Retype the entries word for word, leaving nothing out.

Saved data entries:

==============================

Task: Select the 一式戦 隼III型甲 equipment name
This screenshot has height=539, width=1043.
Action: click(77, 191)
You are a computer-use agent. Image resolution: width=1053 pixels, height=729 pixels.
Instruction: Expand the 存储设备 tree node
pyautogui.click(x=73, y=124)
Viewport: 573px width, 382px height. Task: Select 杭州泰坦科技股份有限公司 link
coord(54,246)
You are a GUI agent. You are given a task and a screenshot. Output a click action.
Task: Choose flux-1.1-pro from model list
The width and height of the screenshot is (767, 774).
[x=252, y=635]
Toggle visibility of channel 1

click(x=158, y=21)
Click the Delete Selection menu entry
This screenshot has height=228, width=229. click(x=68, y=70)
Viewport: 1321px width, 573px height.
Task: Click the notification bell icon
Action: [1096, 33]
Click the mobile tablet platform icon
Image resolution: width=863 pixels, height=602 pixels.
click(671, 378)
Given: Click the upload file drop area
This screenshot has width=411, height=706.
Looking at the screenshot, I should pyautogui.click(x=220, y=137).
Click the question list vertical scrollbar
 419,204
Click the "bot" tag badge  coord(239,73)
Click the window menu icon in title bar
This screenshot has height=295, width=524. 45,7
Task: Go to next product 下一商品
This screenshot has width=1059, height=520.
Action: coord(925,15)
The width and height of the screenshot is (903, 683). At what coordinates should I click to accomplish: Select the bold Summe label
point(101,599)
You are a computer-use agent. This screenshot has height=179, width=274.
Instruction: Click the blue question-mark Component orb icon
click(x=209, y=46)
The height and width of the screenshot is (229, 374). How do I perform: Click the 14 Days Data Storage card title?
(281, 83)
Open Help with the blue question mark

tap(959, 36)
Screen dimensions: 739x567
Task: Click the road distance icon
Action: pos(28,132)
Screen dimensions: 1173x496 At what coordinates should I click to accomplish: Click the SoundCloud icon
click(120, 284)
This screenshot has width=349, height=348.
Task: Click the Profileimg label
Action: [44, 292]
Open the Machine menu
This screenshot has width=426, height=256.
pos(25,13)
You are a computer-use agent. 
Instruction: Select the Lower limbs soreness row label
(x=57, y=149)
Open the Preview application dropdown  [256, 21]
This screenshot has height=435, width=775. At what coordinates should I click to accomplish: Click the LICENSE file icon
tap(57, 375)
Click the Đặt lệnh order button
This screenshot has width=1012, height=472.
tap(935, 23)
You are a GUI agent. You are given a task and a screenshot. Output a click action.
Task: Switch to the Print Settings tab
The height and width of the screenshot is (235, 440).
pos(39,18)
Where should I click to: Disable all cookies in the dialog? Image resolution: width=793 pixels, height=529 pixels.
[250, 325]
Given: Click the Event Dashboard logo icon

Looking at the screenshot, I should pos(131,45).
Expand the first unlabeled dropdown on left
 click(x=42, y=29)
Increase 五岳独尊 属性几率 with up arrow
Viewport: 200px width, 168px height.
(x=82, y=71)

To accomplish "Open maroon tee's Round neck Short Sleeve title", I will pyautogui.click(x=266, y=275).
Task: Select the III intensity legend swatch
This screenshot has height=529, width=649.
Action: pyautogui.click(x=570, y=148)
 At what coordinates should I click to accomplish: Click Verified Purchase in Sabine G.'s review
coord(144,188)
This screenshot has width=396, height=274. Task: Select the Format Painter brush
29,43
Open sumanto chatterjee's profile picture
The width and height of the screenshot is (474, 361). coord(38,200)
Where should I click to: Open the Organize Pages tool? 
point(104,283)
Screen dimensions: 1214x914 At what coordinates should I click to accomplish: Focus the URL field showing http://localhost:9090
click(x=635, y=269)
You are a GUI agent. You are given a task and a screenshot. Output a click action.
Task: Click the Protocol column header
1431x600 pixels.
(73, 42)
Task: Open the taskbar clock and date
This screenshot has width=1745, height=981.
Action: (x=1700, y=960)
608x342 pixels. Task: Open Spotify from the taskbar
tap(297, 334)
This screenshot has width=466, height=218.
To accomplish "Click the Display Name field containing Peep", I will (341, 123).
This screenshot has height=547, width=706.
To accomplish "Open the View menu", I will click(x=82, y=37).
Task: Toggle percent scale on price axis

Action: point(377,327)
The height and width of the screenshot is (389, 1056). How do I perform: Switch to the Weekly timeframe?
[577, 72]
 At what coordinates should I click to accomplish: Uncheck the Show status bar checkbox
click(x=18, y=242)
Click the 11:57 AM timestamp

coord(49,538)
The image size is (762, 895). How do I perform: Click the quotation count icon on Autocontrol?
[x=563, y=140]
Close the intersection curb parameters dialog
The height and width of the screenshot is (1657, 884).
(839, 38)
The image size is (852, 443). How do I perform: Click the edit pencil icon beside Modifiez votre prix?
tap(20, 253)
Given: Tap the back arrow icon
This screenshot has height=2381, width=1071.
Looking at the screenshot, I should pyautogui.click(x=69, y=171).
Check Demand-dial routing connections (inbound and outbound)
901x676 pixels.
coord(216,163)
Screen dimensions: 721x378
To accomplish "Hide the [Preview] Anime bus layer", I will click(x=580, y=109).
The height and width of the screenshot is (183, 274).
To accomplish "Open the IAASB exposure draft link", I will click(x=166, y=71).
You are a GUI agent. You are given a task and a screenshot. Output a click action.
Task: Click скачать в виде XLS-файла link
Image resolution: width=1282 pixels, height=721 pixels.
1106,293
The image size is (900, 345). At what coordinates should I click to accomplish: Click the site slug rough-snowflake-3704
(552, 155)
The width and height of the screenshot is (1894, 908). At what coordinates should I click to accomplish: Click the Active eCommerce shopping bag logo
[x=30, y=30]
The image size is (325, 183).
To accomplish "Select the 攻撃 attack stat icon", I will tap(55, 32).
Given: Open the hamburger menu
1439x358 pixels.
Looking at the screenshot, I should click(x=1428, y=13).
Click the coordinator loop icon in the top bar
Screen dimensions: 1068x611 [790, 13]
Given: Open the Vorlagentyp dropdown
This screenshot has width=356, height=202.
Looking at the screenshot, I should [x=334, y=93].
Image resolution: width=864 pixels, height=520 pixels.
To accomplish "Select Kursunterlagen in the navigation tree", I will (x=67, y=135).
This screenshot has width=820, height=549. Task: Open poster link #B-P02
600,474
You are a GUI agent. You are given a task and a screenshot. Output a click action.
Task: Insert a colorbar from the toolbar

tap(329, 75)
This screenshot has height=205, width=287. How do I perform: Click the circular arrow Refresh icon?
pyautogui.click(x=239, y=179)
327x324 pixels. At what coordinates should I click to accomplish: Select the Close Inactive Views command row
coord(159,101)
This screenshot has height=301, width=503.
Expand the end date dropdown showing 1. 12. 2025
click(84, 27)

==============================

§ Response for this exercise:
Task: Select the 一式戦 隼III型甲 equipment name
This screenshot has height=539, width=1043.
Action: click(77, 191)
You are a computer-use agent. Image resolution: width=1053 pixels, height=729 pixels.
Instruction: Expand the 存储设备 tree node
pyautogui.click(x=73, y=124)
Viewport: 573px width, 382px height. Task: Select 杭州泰坦科技股份有限公司 link
coord(54,246)
You are a GUI agent. You are given a task and a screenshot. Output a click action.
Task: Choose flux-1.1-pro from model list
The width and height of the screenshot is (767, 774).
[x=252, y=635]
Toggle visibility of channel 1

click(x=158, y=21)
Click the Delete Selection menu entry
This screenshot has height=228, width=229. click(x=68, y=70)
Viewport: 1321px width, 573px height.
Task: Click the notification bell icon
Action: [1096, 33]
Click the mobile tablet platform icon
Image resolution: width=863 pixels, height=602 pixels.
click(671, 378)
Given: Click the upload file drop area
This screenshot has width=411, height=706.
Looking at the screenshot, I should pyautogui.click(x=220, y=137).
Click the question list vertical scrollbar
 419,204
Click the "bot" tag badge  coord(239,73)
Click the window menu icon in title bar
This screenshot has height=295, width=524. 45,7
Task: Go to next product 下一商品
This screenshot has width=1059, height=520.
Action: coord(925,15)
The width and height of the screenshot is (903, 683). At what coordinates should I click to accomplish: Select the bold Summe label
point(101,599)
You are a computer-use agent. This screenshot has height=179, width=274.
Instruction: Click the blue question-mark Component orb icon
click(x=209, y=46)
The height and width of the screenshot is (229, 374). How do I perform: Click the 14 Days Data Storage card title?
(281, 83)
Open Help with the blue question mark

tap(959, 36)
Screen dimensions: 739x567
Task: Click the road distance icon
Action: pos(28,132)
Screen dimensions: 1173x496 At what coordinates should I click to accomplish: Click the SoundCloud icon
click(120, 284)
This screenshot has width=349, height=348.
Task: Click the Profileimg label
Action: [44, 292]
Open the Machine menu
This screenshot has width=426, height=256.
pos(25,13)
You are a computer-use agent. 
Instruction: Select the Lower limbs soreness row label
(x=57, y=149)
Open the Preview application dropdown  [256, 21]
This screenshot has height=435, width=775. At what coordinates should I click to accomplish: Click the LICENSE file icon
tap(57, 375)
Click the Đặt lệnh order button
This screenshot has width=1012, height=472.
tap(935, 23)
You are a GUI agent. You are given a task and a screenshot. Output a click action.
Task: Switch to the Print Settings tab
The height and width of the screenshot is (235, 440).
pos(39,18)
Where should I click to: Disable all cookies in the dialog? Image resolution: width=793 pixels, height=529 pixels.
[250, 325]
Given: Click the Event Dashboard logo icon

Looking at the screenshot, I should pos(131,45).
Expand the first unlabeled dropdown on left
 click(x=42, y=29)
Increase 五岳独尊 属性几率 with up arrow
Viewport: 200px width, 168px height.
(x=82, y=71)

To accomplish "Open maroon tee's Round neck Short Sleeve title", I will pyautogui.click(x=266, y=275).
Task: Select the III intensity legend swatch
This screenshot has height=529, width=649.
Action: pyautogui.click(x=570, y=148)
 At what coordinates should I click to accomplish: Click Verified Purchase in Sabine G.'s review
coord(144,188)
This screenshot has width=396, height=274. Task: Select the Format Painter brush
29,43
Open sumanto chatterjee's profile picture
The width and height of the screenshot is (474, 361). coord(38,200)
Where should I click to: Open the Organize Pages tool? 
point(104,283)
Screen dimensions: 1214x914 At what coordinates should I click to accomplish: Focus the URL field showing http://localhost:9090
click(x=635, y=269)
You are a GUI agent. You are given a task and a screenshot. Output a click action.
Task: Click the Protocol column header
1431x600 pixels.
(73, 42)
Task: Open the taskbar clock and date
This screenshot has width=1745, height=981.
Action: (x=1700, y=960)
608x342 pixels. Task: Open Spotify from the taskbar
tap(297, 334)
This screenshot has width=466, height=218.
To accomplish "Click the Display Name field containing Peep", I will (341, 123).
This screenshot has height=547, width=706.
To accomplish "Open the View menu", I will click(x=82, y=37).
Task: Toggle percent scale on price axis

Action: point(377,327)
The height and width of the screenshot is (389, 1056). How do I perform: Switch to the Weekly timeframe?
[577, 72]
 At what coordinates should I click to accomplish: Uncheck the Show status bar checkbox
click(x=18, y=242)
Click the 11:57 AM timestamp

coord(49,538)
The image size is (762, 895). How do I perform: Click the quotation count icon on Autocontrol?
[x=563, y=140]
Close the intersection curb parameters dialog
The height and width of the screenshot is (1657, 884).
(839, 38)
The image size is (852, 443). How do I perform: Click the edit pencil icon beside Modifiez votre prix?
tap(20, 253)
Given: Tap the back arrow icon
This screenshot has height=2381, width=1071.
Looking at the screenshot, I should pyautogui.click(x=69, y=171).
Check Demand-dial routing connections (inbound and outbound)
901x676 pixels.
coord(216,163)
Screen dimensions: 721x378
To accomplish "Hide the [Preview] Anime bus layer", I will click(x=580, y=109).
The height and width of the screenshot is (183, 274).
To accomplish "Open the IAASB exposure draft link", I will click(x=166, y=71).
You are a GUI agent. You are given a task and a screenshot. Output a click action.
Task: Click скачать в виде XLS-файла link
Image resolution: width=1282 pixels, height=721 pixels.
1106,293
The image size is (900, 345). At what coordinates should I click to accomplish: Click the site slug rough-snowflake-3704
(552, 155)
The width and height of the screenshot is (1894, 908). At what coordinates should I click to accomplish: Click the Active eCommerce shopping bag logo
[x=30, y=30]
The image size is (325, 183).
To accomplish "Select the 攻撃 attack stat icon", I will tap(55, 32).
Given: Open the hamburger menu
1439x358 pixels.
Looking at the screenshot, I should click(x=1428, y=13).
Click the coordinator loop icon in the top bar
Screen dimensions: 1068x611 [790, 13]
Given: Open the Vorlagentyp dropdown
This screenshot has width=356, height=202.
Looking at the screenshot, I should [x=334, y=93].
Image resolution: width=864 pixels, height=520 pixels.
To accomplish "Select Kursunterlagen in the navigation tree", I will (x=67, y=135).
This screenshot has width=820, height=549. Task: Open poster link #B-P02
600,474
You are a GUI agent. You are given a task and a screenshot. Output a click action.
Task: Insert a colorbar from the toolbar

tap(329, 75)
This screenshot has height=205, width=287. How do I perform: Click the circular arrow Refresh icon?
pyautogui.click(x=239, y=179)
327x324 pixels. At what coordinates should I click to accomplish: Select the Close Inactive Views command row
coord(159,101)
This screenshot has height=301, width=503.
Expand the end date dropdown showing 1. 12. 2025
click(84, 27)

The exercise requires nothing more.